Handwriting recognition and text extraction
Table structure detection and data extraction
Support for PDF and common image formats (JPG, PNG, TIFF, etc.)
Multiple export formats (TXT, DOCX, JSON, CSV, XLSX)

Basic Process

Upload Document Start by uploading your document with a specified action:
- transcribe: Extract all text from the document
- tables: Extract data from tables
- extractor: Extract structured data using a Custom Extractor.
Check Status After upload, your document enters the processing queue. Check its status using the document ID returned in step 1.
Download Results Once processing is complete, download the results in your preferred format:
- Transcription: TXT, DOCX, or JSON
- Tables: XLSX or JSON
- Extractor: XLSX, CSV, or JSON.

Getting Started

Create an account at handwritingocr.com
Generate an API token in the dashboard
For Custom Extractors, create and test an Extractor first.
Test the API with a sample document
Monitor results in the dashboard

Authentication

The API uses token-based authentication. Each request must include a valid API token in the Authorization header. API tokens provide full access to the document management API for a specific user account.

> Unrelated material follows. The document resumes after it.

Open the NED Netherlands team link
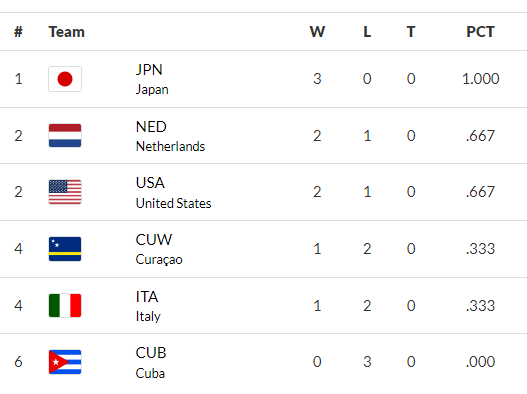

Tokens are generated through the web interface at https://www.handwritingocr.com/settings/api
Tokens never expire but can be revoked or replaced at any time.
Multiple active tokens are not supported
Token permissions cannot be customized - each token has full access to all API endpoints

Authentication Header

Include your API token in all requests using the Bearer authentication scheme:

Authorization: Bearer your-api-token

Webhooks

Webhooks provide a more efficient and real-time alternative by automatically delivering the processed result in JSON format to a specified URL as soon as the document is ready, saving you bandwidth and reducing latency. You can set your webhook URL through the user dashboard, or for each request in the Upload Document endpoint documented above.

All webhooks are protected by HMAC-SHA256 signature verification. Each webhook request includes an X-Signature header containing a cryptographic signature that proves the request came from our servers and hasn't been modified.

Go to the user dashboard to generate your webhook secret, or set a global webhook URL.

Rate Limits

To ensure fair usage, protect our services from abuse, and maintain high availability for all users, our API enforces rate limits. Familiarizing yourself with these limits will help you build robust and efficient integrations.

Standard Rate Limit

Limit: We enforce a global rate limit of 2 requests per second (RPS).
Scope: This limit is applied at the account level and is shared across all API endpoints. It is not a per-endpoint limit.

Detecting Rate Limits

When your application exceeds the rate limit, the API will respond with an:

HTTP Status Code: 429 Too Many Requests

Rate Limit Headers

To help you manage your request volume and anticipate when limits might be reached, the API includes the following headers in its responses:

X-RateLimit-Limit: The maximum number of requests allowed within the current time window.
X-RateLimit-Remaining: The number of requests remaining in the current time window.
Retry-After: Sent with a 429 Too Many Requests response, this header indicates the number of seconds your application should wait before attempting another request. It is crucial to respect this header to allow your connection to recover.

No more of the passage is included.